■ TASK DIRECTIONS ■
Beginning with the line that contains "The width and" and ending with the last line of the records, write out each line exactly and omit the pictures.
........
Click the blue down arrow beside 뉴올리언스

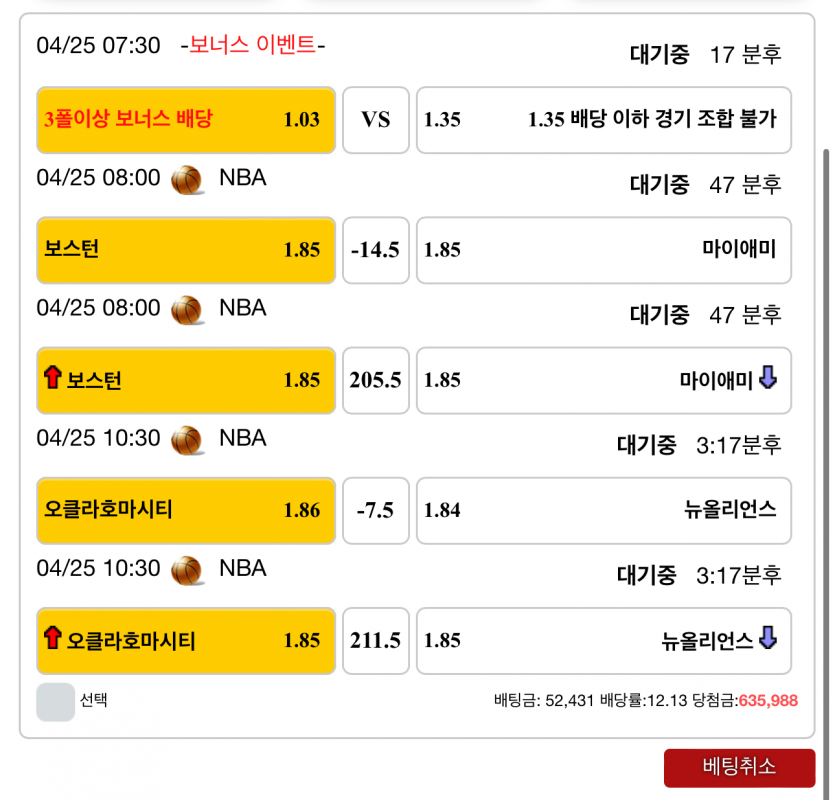pos(768,639)

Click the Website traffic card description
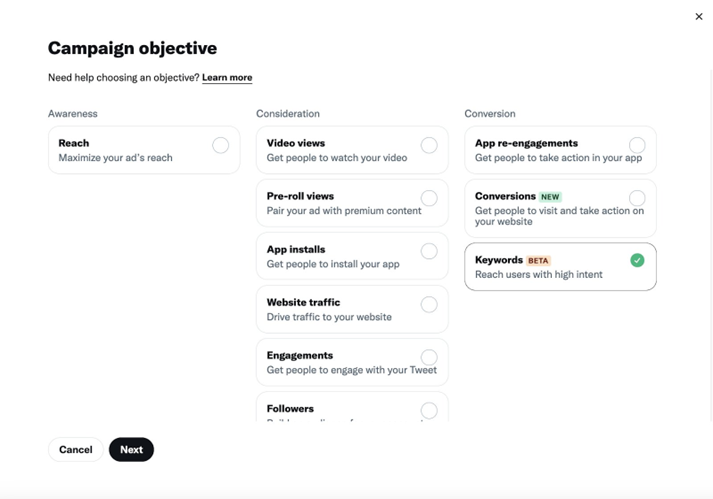coord(329,317)
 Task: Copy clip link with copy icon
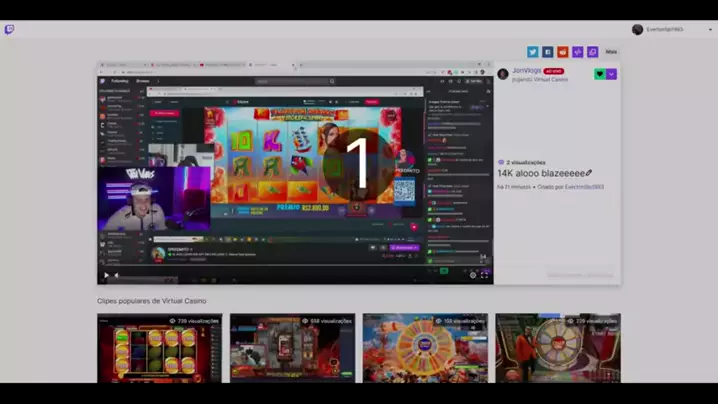click(x=593, y=52)
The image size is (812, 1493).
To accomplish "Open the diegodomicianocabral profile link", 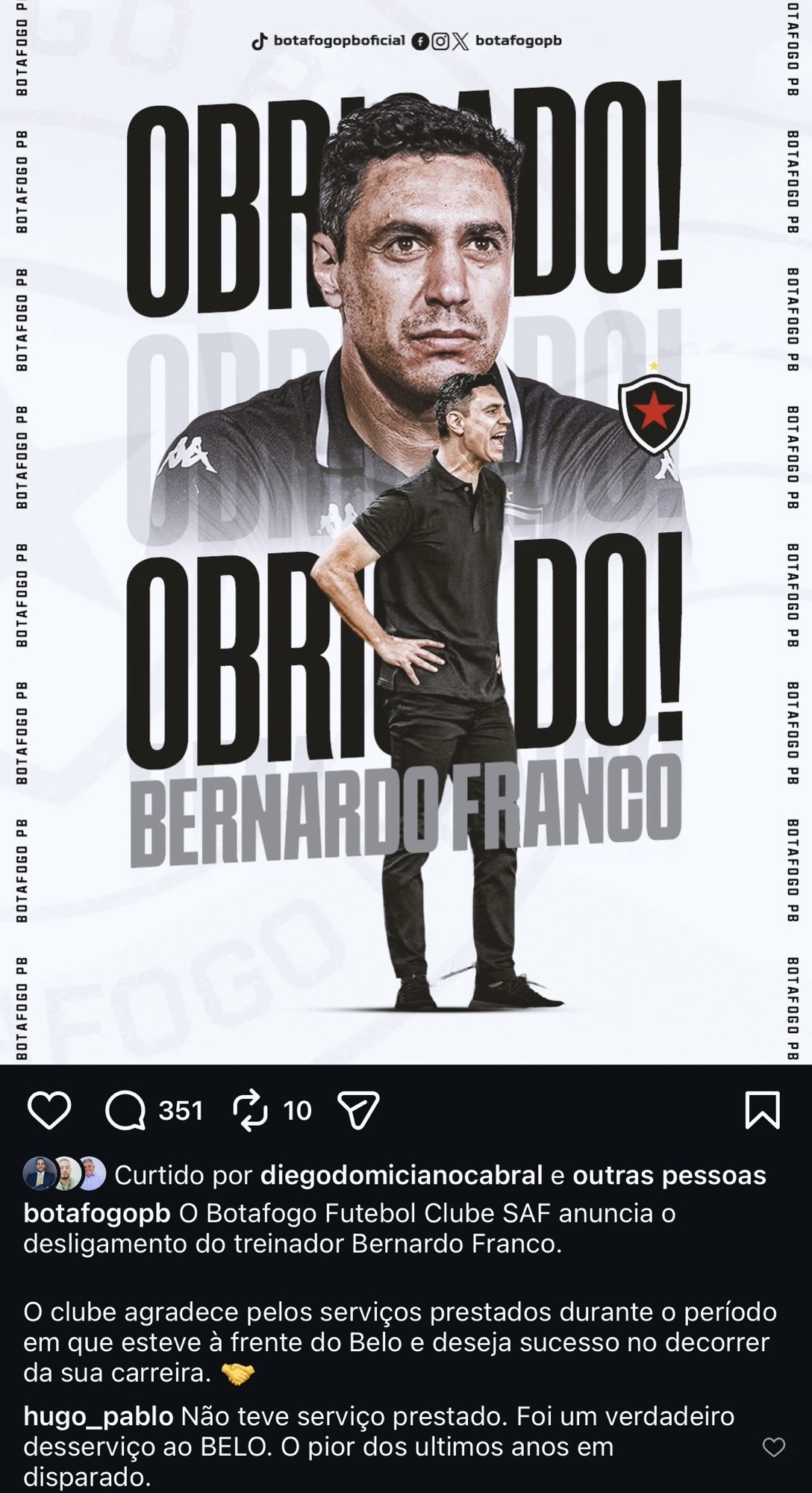I will (x=402, y=1175).
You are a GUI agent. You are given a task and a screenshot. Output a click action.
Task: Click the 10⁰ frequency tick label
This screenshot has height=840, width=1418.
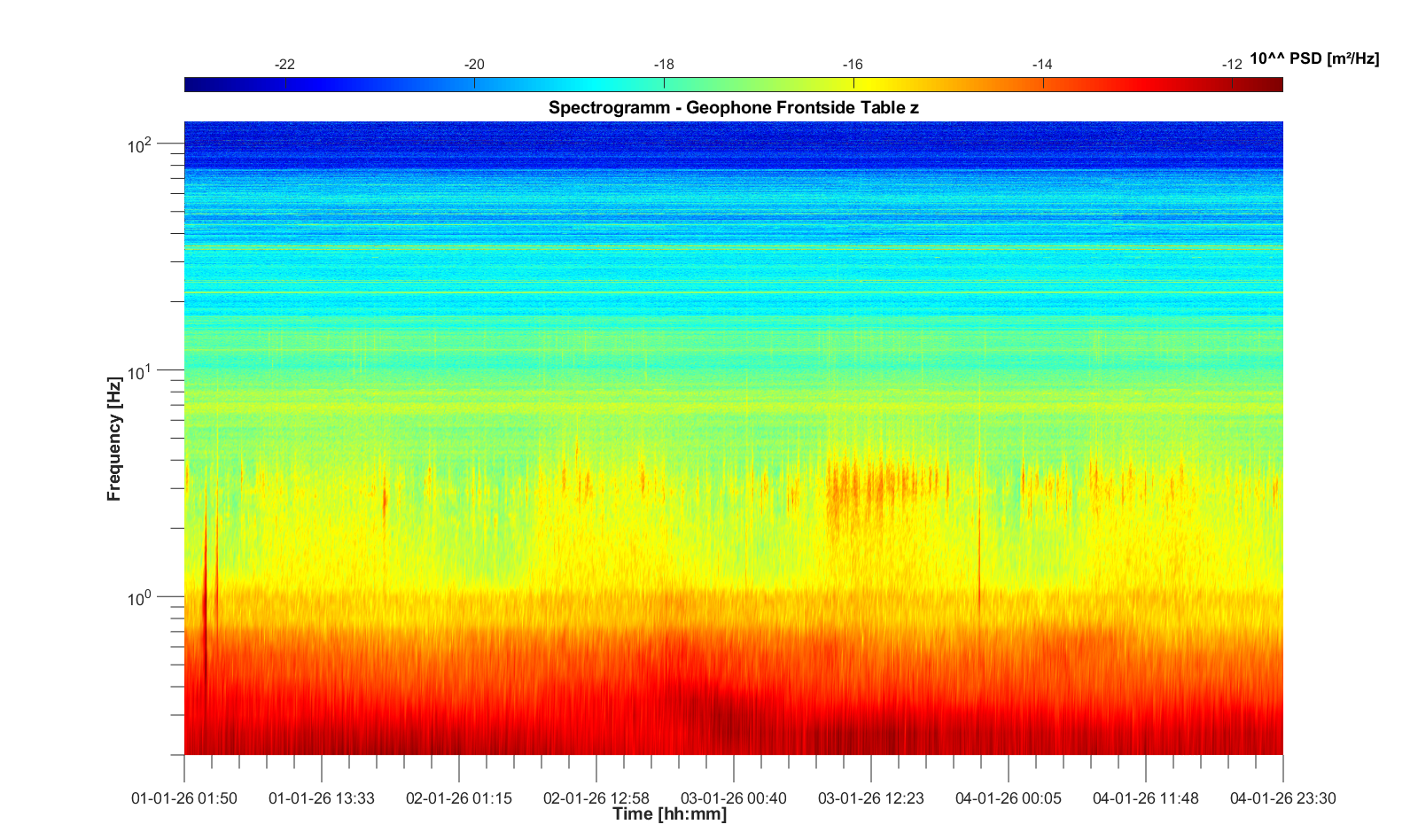[x=141, y=599]
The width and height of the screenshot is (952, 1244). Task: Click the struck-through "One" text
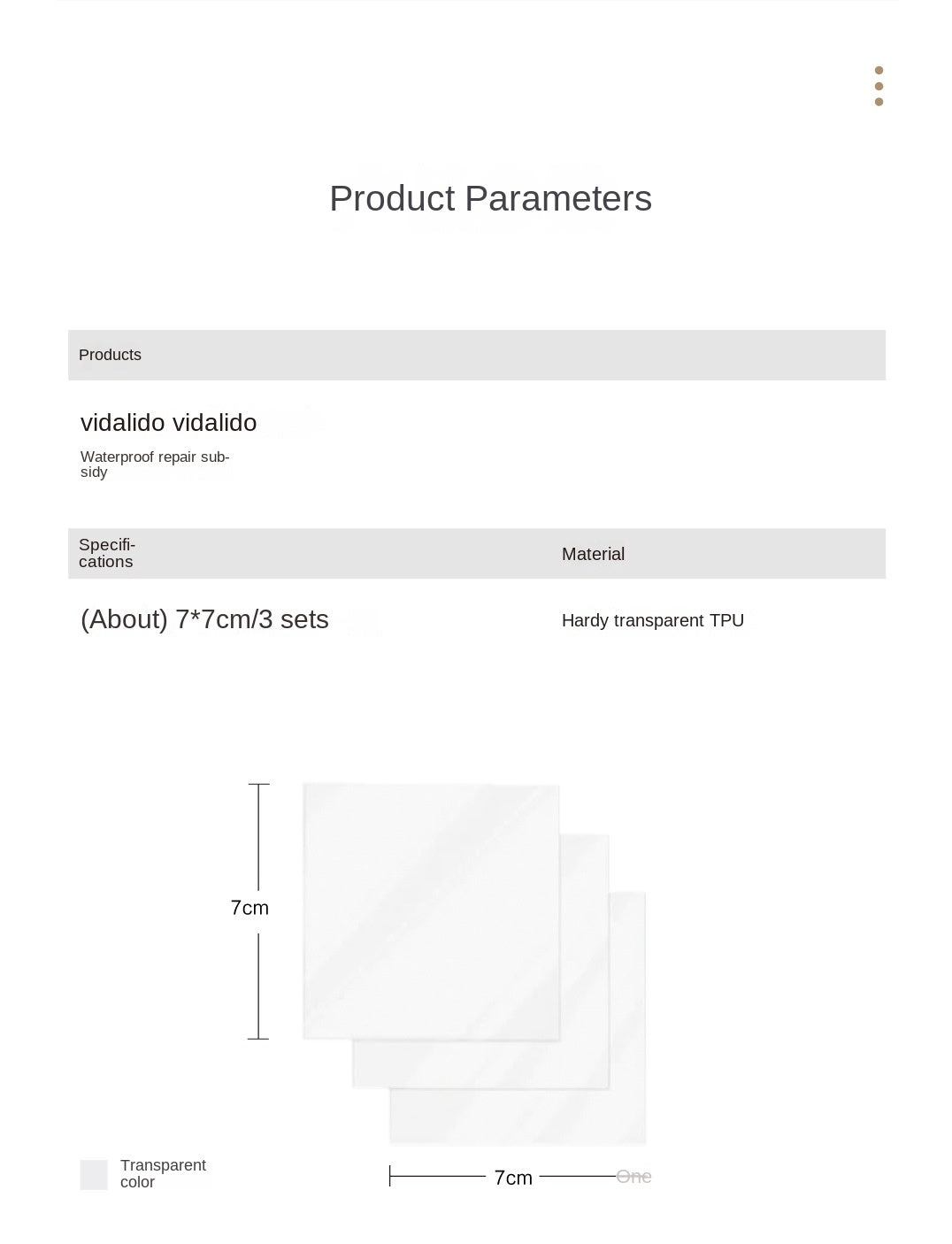coord(633,1176)
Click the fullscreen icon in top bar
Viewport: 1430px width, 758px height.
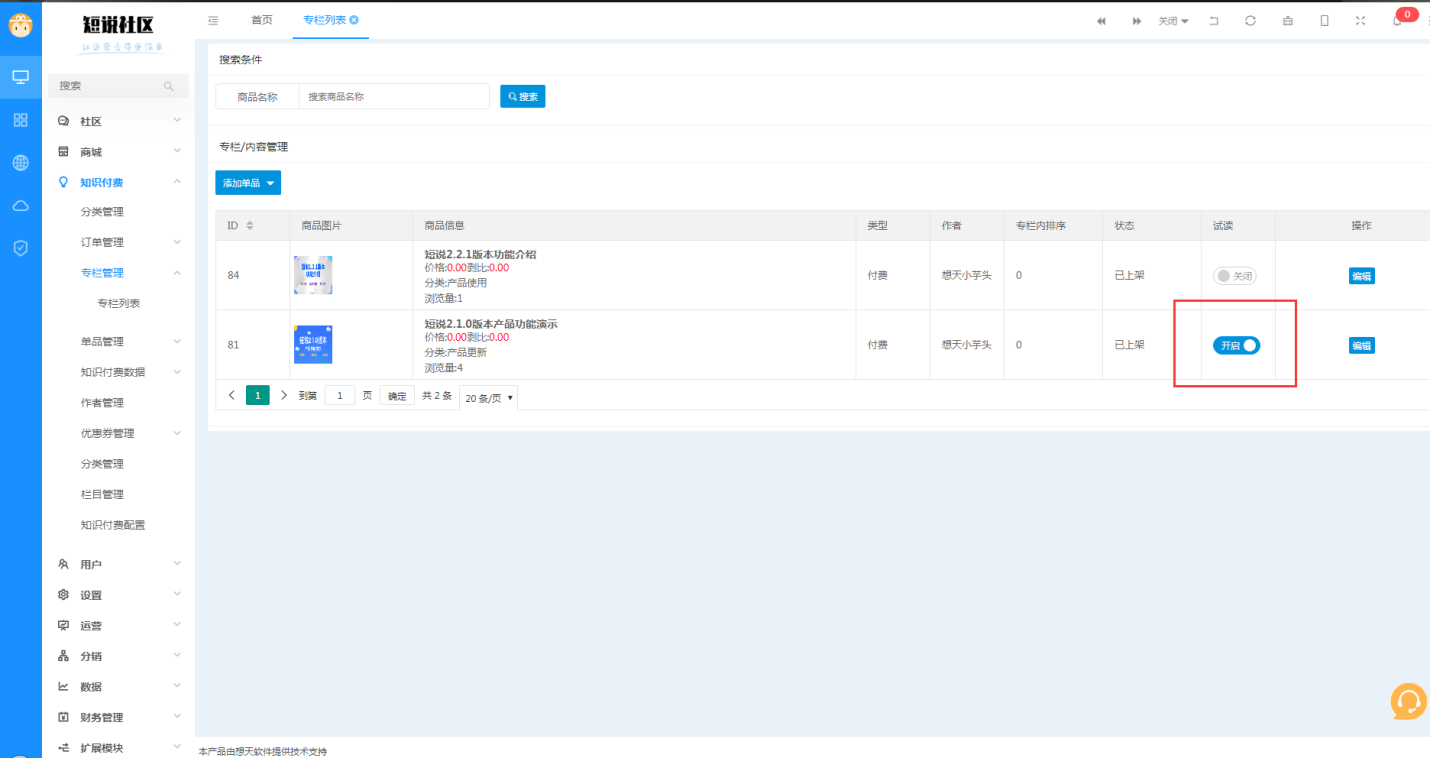coord(1360,21)
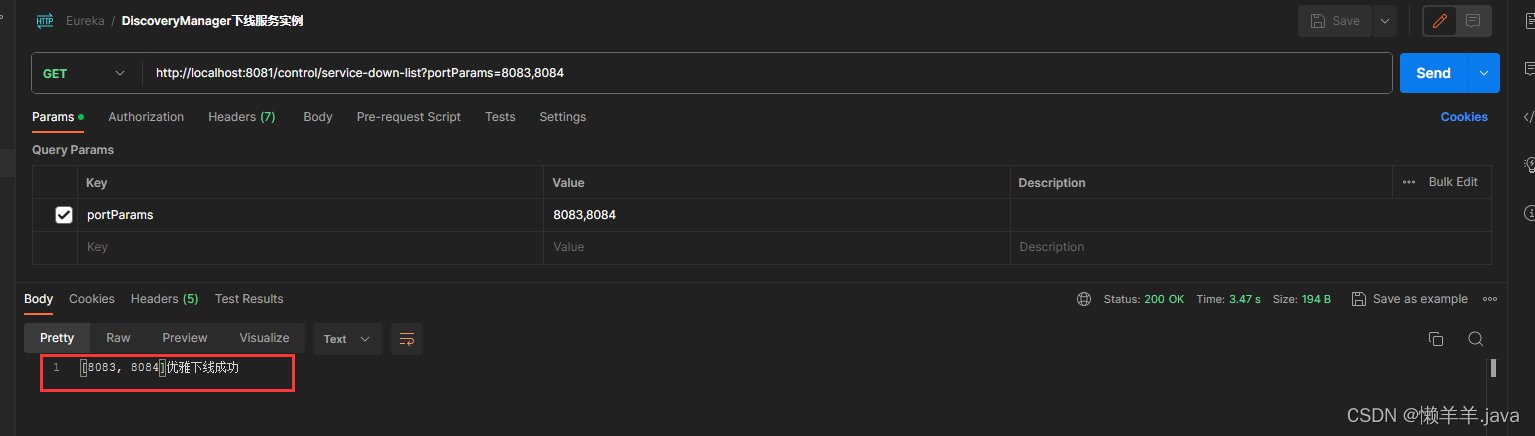The height and width of the screenshot is (436, 1535).
Task: Select the Raw response view tab
Action: tap(118, 338)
........
■ EXERCISE RESULT ■
The width and height of the screenshot is (952, 1244). Task: Click the struck-through "One" text
coord(633,1176)
Click the fullscreen icon in top bar
Viewport: 1430px width, 758px height.
coord(1360,21)
The height and width of the screenshot is (436, 1535).
Task: Select the Raw response view tab
Action: tap(118, 338)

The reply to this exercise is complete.